Daniel Martyniuk rozwiódł się na pierwszej rozprawie. Wiemy, ile będzie płacił alimentów
Syn gwiazdy disco polo oficjalnie jest już wolny. Jednak za swoje wybryki przyjdzie mu słono zapłacić.
Daniel Martyniuk ożenił się niespełna 2 lata temu, a już po kilku tygodniach małżeństwa było wiadomo, że jego związek będzie trudny do uratowania. 31-latek pod wpływem używek wyrzucił ciężarną żonę z domu, a po narodzinach córki zamiast zająć się swoją rodziną, poszedł w tango.
Rodzinne obowiązki Daniela w końcu znalazły rozwiązanie w sądzie. Na rozprawę zawiozła go mama, która uparcie wierzyła, że jego małżeństwo z Eweliną da się uratować. Jednak gdy ukochana synowa poprosiła ją o zeznania na rozprawie rozwodowej, Danuta Martyniuk odmówiła.
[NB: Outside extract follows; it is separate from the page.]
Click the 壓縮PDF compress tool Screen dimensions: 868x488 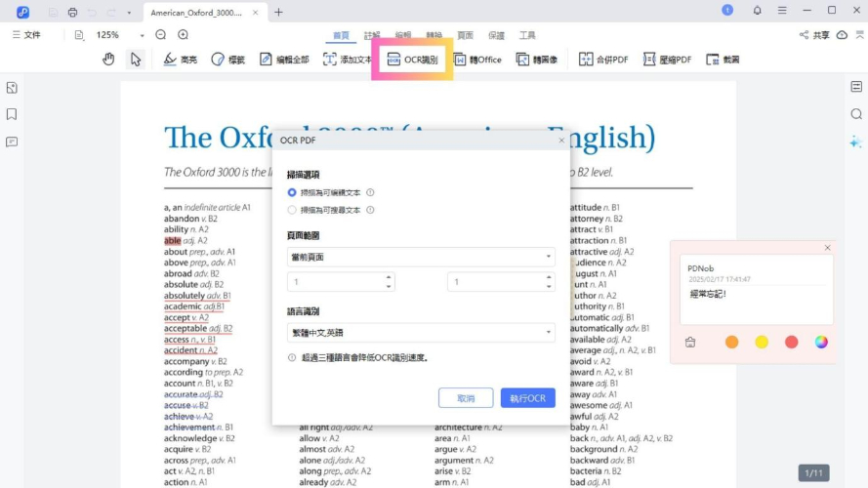[x=667, y=60]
Daniel Martyniuk bohaterem afer. Rodzina ma już zszargane nerwy
- Oboje są winni tej sytuacji. Wiem, że Daniel nie jest święty, ale odmówiłam zeznań, bo nie mogłabym zeznawać przeciwko własnemu dziecku - wyznała w rozmowie z "Super Expressem".
Pomimo bolesnych komentarzy Daniela o żonie i jej rodzinie, para doszła do porozumienia w kwestii rozwodu. Sprawa zakończyła się na pierwszej rozprawie.
Młody Martyniuk jeszcze niedawno zarzekał się, że jego córce niczego nie zabraknie, choć nie był chętny na płacenie byłej partnerce żądanej kwoty. Sąd zdecydował o alimentach w wysokości 3,2 tys. zł miesięcznie: 2 tys. na rzecz byłej żony Eweliny i 1,2 tys. na 1,5-roczną córkę Laurę.
Trwa ładowanie wpisu: instagram
Jednak Daniel, który nie posiada stałego źródła utrzymania (poza pieniędzmi od ojca), już zapowiada, że nie zamierza płacić alimentów. I wciąż obraża matkę swojego dziecka.
- Skończyła się moja gehenna. Nareszcie mam już to za sobą. Nie uważam, że przegrałem, bo to nie są duże pieniądze. Chyba się będę odwoływał, bo nie chcę jej dawać żadnych pieniędzy. Czuję się oszukany i złapany na dziecko przez tę cwaną dziewczynę - podsumował.
Choć pewnie to, czy Ewelina i jej córka Laura otrzymają zasądzone kwoty, będzie zależeć od Zenka Martyniuka, jedynego żywiciela rodziny.